■ TASK DIRECTIONS ■
Output each line of the data word for word, from the first through the line that holds "Given: Click the Roku legend color swatch", and leave off whatever follows.

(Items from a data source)
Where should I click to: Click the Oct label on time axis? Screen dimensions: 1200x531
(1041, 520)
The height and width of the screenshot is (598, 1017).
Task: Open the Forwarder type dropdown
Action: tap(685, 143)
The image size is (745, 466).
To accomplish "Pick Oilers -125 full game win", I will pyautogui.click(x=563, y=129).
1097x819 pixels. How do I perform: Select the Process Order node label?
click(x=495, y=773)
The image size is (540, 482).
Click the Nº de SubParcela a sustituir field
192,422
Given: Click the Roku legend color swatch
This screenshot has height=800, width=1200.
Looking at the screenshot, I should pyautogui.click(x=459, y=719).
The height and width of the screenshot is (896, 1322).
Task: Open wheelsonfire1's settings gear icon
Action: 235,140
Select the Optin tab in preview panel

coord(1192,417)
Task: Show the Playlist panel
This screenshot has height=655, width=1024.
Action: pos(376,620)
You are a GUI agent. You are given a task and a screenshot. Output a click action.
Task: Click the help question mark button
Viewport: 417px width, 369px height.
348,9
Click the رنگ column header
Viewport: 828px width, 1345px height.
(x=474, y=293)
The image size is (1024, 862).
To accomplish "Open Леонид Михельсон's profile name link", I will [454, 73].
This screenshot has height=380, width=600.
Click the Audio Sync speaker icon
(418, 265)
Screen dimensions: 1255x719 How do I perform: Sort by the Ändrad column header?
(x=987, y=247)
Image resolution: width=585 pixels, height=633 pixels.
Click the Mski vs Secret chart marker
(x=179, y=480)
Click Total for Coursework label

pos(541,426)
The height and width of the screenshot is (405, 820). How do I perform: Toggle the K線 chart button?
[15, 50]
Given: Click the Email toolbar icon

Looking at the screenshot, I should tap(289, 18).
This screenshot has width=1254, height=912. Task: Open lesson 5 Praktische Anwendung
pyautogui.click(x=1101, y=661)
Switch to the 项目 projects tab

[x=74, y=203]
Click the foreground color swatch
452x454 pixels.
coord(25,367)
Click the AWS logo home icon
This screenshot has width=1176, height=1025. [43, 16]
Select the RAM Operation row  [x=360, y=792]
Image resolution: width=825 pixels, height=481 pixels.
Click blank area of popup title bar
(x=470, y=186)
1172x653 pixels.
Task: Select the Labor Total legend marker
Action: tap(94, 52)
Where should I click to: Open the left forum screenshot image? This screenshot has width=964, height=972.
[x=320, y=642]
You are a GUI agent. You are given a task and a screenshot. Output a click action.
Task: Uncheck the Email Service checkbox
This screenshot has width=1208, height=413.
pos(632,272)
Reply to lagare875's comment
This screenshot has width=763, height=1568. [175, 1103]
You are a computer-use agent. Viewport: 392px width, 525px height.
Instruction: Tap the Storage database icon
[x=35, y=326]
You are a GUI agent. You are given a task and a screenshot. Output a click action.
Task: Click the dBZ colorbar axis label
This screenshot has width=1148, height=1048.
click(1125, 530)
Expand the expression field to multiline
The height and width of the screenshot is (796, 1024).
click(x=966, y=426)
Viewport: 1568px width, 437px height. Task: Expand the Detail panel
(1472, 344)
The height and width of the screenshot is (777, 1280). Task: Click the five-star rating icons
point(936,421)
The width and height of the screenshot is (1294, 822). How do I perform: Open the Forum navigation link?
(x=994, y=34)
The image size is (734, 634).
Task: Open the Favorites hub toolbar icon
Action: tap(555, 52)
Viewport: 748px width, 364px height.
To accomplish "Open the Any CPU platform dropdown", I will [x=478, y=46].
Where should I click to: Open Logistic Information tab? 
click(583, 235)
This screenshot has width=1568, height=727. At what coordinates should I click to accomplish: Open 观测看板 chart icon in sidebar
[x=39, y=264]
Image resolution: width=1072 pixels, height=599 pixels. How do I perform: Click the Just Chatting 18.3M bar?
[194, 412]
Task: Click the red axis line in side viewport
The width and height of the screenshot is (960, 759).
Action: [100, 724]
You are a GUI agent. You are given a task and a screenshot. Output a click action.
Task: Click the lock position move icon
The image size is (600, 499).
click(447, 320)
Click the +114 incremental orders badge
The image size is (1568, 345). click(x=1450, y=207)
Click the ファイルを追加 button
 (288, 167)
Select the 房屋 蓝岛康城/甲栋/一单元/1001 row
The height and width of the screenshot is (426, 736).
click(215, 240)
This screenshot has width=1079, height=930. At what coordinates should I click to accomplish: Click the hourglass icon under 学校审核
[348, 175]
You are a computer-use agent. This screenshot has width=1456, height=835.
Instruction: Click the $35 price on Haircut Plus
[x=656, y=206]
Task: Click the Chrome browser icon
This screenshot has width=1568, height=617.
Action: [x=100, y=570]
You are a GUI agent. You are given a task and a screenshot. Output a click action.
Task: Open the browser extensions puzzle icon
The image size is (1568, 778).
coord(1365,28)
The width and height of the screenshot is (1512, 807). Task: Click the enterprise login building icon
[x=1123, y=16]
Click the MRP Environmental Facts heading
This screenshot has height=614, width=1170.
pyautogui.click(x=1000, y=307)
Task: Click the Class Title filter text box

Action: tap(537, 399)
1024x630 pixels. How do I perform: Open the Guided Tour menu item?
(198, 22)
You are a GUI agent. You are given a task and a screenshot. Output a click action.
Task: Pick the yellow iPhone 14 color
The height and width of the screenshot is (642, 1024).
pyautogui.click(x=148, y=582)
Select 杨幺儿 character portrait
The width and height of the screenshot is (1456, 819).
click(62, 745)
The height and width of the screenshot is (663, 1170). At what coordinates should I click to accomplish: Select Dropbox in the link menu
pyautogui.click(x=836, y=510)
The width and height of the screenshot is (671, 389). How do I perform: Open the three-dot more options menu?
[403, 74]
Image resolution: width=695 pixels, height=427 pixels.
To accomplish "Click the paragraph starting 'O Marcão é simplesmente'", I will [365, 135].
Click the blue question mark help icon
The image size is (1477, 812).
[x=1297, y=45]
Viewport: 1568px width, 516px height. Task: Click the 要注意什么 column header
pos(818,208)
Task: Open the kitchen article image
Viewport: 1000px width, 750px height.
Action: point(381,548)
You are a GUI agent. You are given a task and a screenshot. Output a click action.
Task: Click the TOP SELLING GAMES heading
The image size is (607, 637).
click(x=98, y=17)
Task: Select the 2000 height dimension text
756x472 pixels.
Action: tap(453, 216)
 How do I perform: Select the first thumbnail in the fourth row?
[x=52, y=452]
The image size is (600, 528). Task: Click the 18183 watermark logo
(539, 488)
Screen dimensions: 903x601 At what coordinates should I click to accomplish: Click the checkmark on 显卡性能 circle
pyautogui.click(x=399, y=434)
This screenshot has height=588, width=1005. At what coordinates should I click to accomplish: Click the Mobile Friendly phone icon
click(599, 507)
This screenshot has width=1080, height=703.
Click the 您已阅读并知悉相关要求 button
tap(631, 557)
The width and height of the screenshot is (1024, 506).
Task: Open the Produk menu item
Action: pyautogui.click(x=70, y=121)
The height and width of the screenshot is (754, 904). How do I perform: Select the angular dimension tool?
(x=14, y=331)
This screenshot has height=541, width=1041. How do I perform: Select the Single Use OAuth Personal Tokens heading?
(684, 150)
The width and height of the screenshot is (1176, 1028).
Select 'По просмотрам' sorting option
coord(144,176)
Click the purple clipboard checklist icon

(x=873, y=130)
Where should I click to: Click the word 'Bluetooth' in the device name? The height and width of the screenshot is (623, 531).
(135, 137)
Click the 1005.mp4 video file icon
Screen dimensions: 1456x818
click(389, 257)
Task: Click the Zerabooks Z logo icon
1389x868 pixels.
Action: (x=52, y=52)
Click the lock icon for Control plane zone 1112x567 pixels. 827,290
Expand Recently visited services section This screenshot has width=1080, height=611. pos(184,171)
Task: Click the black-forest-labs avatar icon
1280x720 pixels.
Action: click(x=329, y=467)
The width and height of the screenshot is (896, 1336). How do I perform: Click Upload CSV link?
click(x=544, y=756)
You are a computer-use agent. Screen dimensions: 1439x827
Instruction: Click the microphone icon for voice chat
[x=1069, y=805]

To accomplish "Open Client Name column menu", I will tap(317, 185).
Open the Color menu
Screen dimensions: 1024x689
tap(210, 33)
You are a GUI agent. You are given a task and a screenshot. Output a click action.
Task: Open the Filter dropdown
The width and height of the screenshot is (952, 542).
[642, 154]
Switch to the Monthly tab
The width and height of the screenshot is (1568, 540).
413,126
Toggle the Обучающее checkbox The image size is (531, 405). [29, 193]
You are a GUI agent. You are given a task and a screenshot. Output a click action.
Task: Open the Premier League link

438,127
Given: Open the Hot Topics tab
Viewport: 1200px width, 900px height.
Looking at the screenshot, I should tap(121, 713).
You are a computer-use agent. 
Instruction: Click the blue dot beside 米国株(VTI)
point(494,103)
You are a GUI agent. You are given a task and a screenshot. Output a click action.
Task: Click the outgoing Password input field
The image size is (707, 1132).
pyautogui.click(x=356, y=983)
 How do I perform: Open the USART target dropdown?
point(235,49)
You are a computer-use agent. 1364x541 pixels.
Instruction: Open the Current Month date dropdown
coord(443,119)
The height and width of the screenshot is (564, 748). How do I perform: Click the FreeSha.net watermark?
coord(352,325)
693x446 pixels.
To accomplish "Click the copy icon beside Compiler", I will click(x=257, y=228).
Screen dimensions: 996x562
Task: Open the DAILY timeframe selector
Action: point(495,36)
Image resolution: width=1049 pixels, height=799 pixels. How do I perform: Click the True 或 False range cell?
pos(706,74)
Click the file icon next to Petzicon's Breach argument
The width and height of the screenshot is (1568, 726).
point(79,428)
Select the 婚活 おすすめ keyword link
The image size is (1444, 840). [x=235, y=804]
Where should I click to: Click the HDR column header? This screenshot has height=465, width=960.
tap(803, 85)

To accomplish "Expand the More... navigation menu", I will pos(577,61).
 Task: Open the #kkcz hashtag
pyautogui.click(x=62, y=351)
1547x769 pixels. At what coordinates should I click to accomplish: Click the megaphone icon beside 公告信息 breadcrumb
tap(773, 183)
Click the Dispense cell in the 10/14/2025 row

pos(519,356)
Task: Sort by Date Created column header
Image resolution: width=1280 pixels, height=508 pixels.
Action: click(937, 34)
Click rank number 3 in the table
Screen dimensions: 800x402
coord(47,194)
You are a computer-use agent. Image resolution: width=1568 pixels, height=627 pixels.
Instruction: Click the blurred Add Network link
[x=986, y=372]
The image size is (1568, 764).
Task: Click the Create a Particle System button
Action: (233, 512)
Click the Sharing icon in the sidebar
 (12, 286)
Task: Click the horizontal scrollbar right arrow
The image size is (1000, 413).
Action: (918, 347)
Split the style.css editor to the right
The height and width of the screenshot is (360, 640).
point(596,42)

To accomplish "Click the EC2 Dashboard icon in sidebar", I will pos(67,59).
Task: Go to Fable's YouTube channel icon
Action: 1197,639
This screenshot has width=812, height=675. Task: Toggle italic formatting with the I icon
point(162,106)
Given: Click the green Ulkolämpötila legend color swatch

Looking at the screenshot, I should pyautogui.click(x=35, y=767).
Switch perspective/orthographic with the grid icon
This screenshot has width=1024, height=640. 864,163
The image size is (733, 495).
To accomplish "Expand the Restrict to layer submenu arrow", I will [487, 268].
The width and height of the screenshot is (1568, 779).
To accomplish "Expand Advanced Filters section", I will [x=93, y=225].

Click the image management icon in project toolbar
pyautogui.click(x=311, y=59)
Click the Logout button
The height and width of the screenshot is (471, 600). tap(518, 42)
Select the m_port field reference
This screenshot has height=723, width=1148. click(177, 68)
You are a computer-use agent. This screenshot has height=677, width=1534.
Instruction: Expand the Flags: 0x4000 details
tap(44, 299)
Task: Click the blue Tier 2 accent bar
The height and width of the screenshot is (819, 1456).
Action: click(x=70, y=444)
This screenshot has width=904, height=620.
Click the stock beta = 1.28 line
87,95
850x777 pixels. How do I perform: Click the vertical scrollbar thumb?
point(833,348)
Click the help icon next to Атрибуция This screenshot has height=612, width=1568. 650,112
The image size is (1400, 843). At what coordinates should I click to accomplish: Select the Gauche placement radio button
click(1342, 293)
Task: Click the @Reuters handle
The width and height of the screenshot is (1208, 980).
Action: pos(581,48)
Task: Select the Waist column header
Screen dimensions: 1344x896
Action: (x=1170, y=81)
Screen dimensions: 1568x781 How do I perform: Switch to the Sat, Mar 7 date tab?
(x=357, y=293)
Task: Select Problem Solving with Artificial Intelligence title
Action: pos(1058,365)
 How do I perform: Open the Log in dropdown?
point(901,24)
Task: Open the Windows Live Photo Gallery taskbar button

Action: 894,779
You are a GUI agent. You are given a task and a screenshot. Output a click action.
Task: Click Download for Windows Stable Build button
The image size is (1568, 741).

■ RESULT ■
Where should I click to: Click the Oct label on time axis? Screen dimensions: 1200x531
(1041, 520)
The height and width of the screenshot is (598, 1017).
Task: Open the Forwarder type dropdown
Action: tap(685, 143)
The image size is (745, 466).
To accomplish "Pick Oilers -125 full game win", I will pyautogui.click(x=563, y=129).
1097x819 pixels. How do I perform: Select the Process Order node label?
click(x=495, y=773)
The image size is (540, 482).
Click the Nº de SubParcela a sustituir field
192,422
Given: Click the Roku legend color swatch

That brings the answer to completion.